Regret Minimization in Behaviorally-Constrained Zero-Sum Games
This work addresses a scalability issue in game theory for practitioners by providing efficient algorithms for computing equilibrium refinements, which are incremental improvements over existing methods.
The paper tackles the problem of computing Nash equilibrium refinements in extensive-form games, which address deficiencies in standard Nash equilibria by providing guarantees on off-equilibrium play. The authors develop a method based on counterfactual regret minimization that finds solutions with substantially better refinement properties while maintaining a convergence rate comparable to state-of-the-art Nash equilibrium algorithms.

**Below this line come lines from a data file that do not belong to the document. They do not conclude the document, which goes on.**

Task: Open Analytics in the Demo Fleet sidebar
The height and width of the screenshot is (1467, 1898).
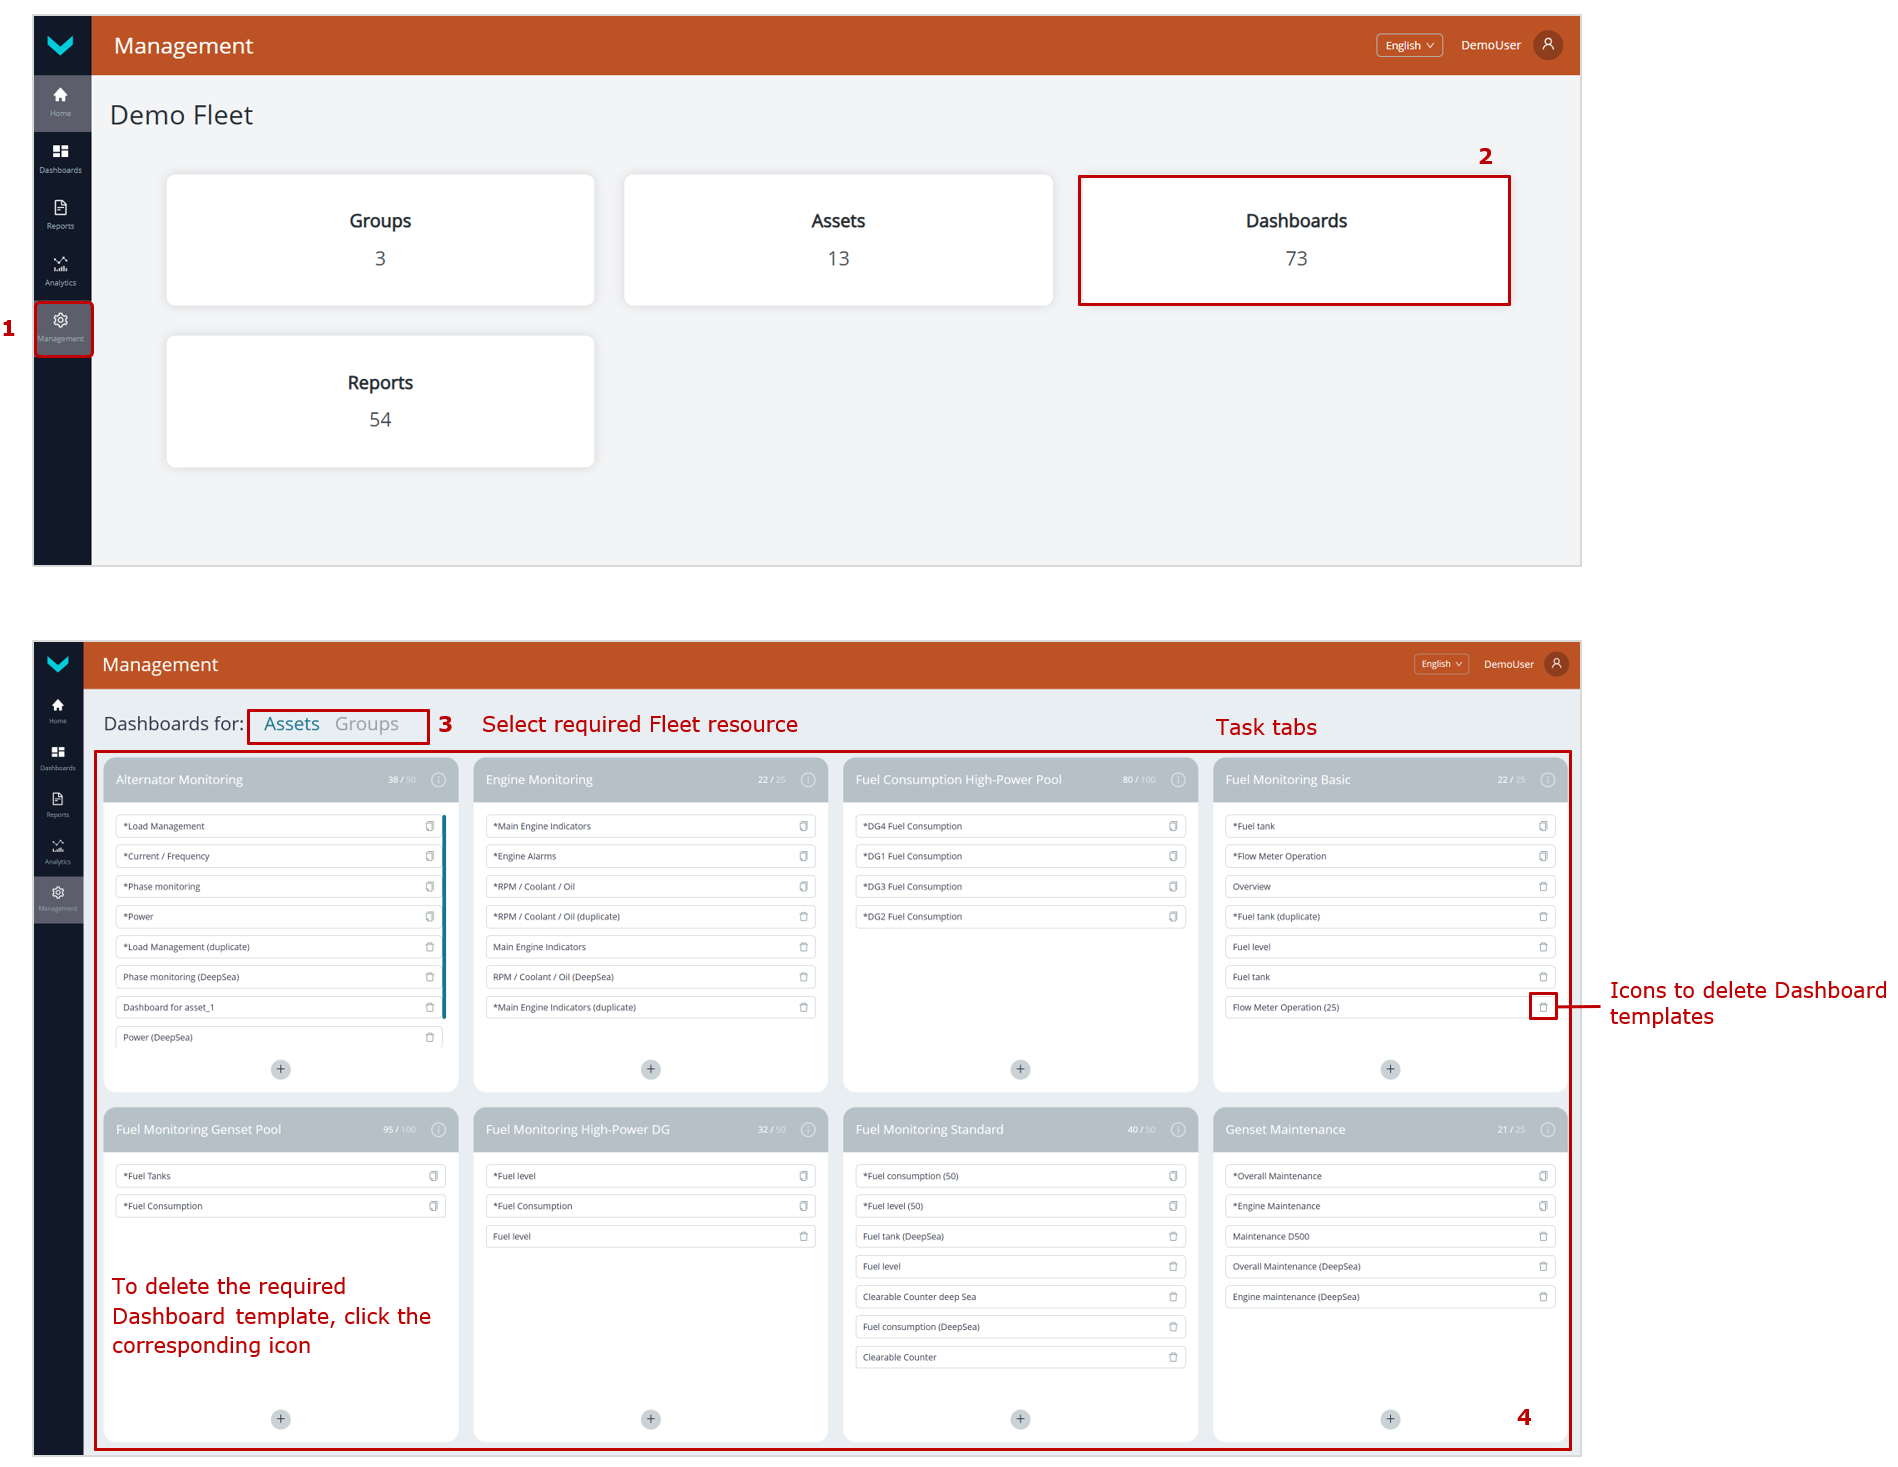Action: click(61, 270)
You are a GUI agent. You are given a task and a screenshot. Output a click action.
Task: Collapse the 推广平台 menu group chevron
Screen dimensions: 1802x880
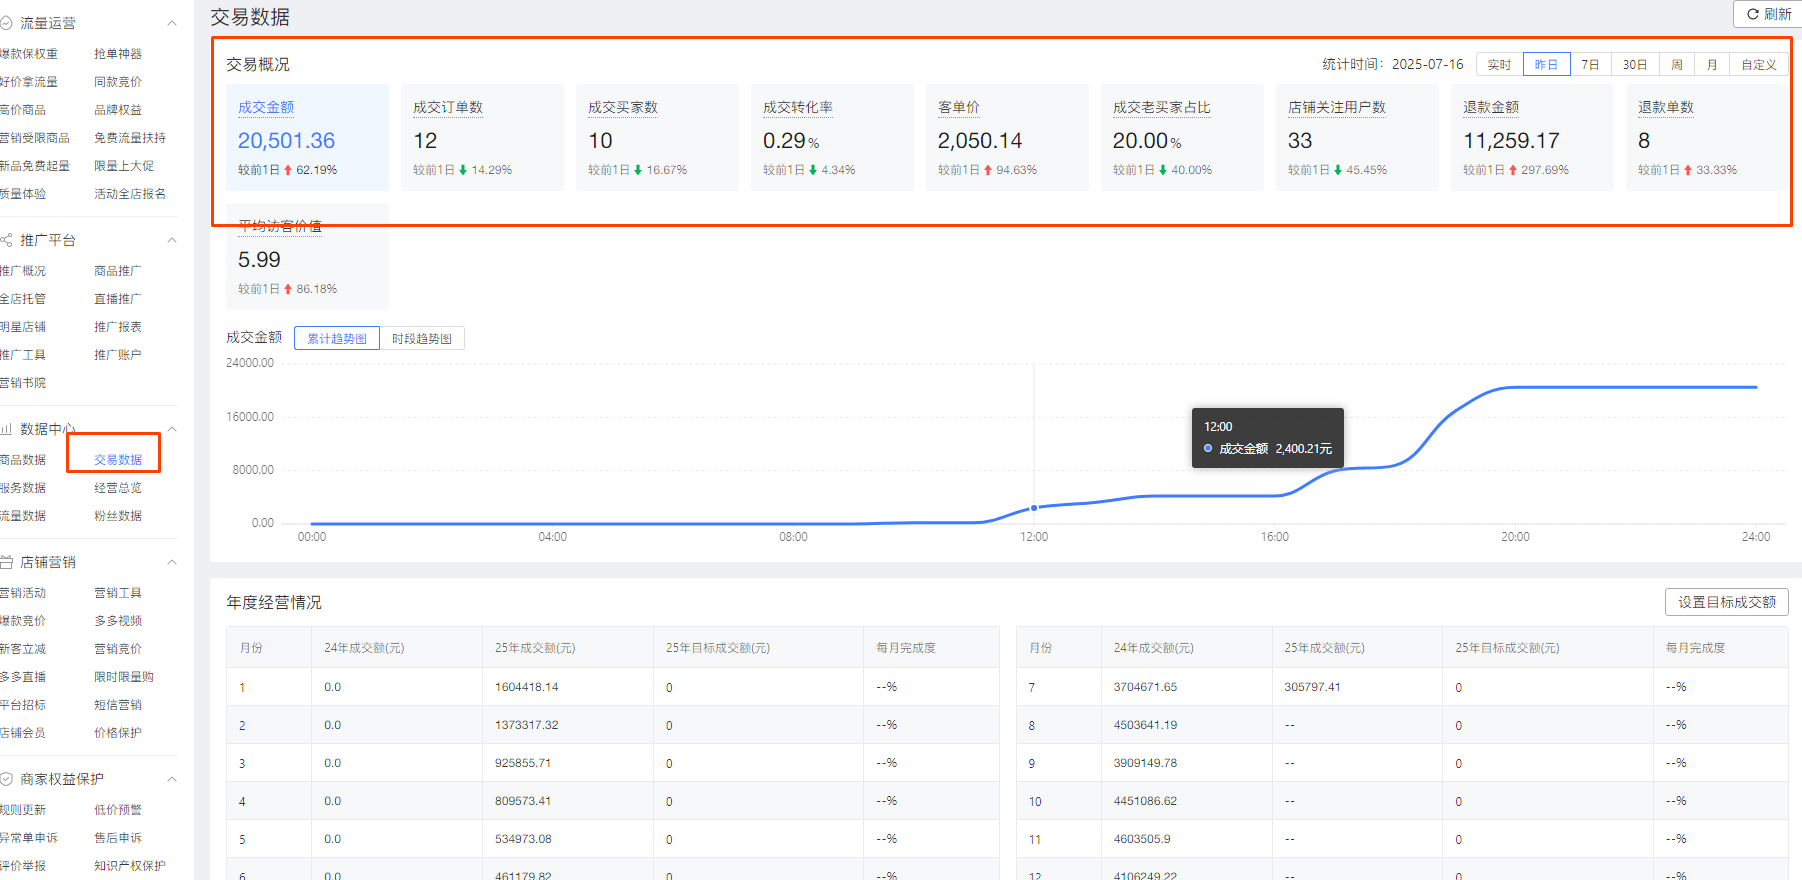click(x=172, y=240)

No-regret learning has emerged as a powerful tool for solving extensive-form games. This was facilitated by the counterfactual-regret minimization (CFR) framework, which relies on the instantiation of regret minimizers for simplexes at each information set of the game. We use an instantiation of the CFR framework to develop algorithms for solving behaviorally-constrained (and, as a special case, perturbed in the Selten sense) extensive-form games, which allows us to compute approximate Nash equilibrium refinements. Nash equilibrium refinements are motivated by a major deficiency in Nash equilibrium: it provides virtually no guarantees on how it will play in parts of the game tree that are reached with zero probability. Refinements can mend this issue, but have not been adopted in practice, mostly due to a lack of scalable algorithms. We show that, compared to standard algorithms, our method finds solutions that have substantially better refinement properties, while enjoying a convergence rate that is comparable to that of state-of-the-art algorithms for Nash equilibrium computation both in theory and practice.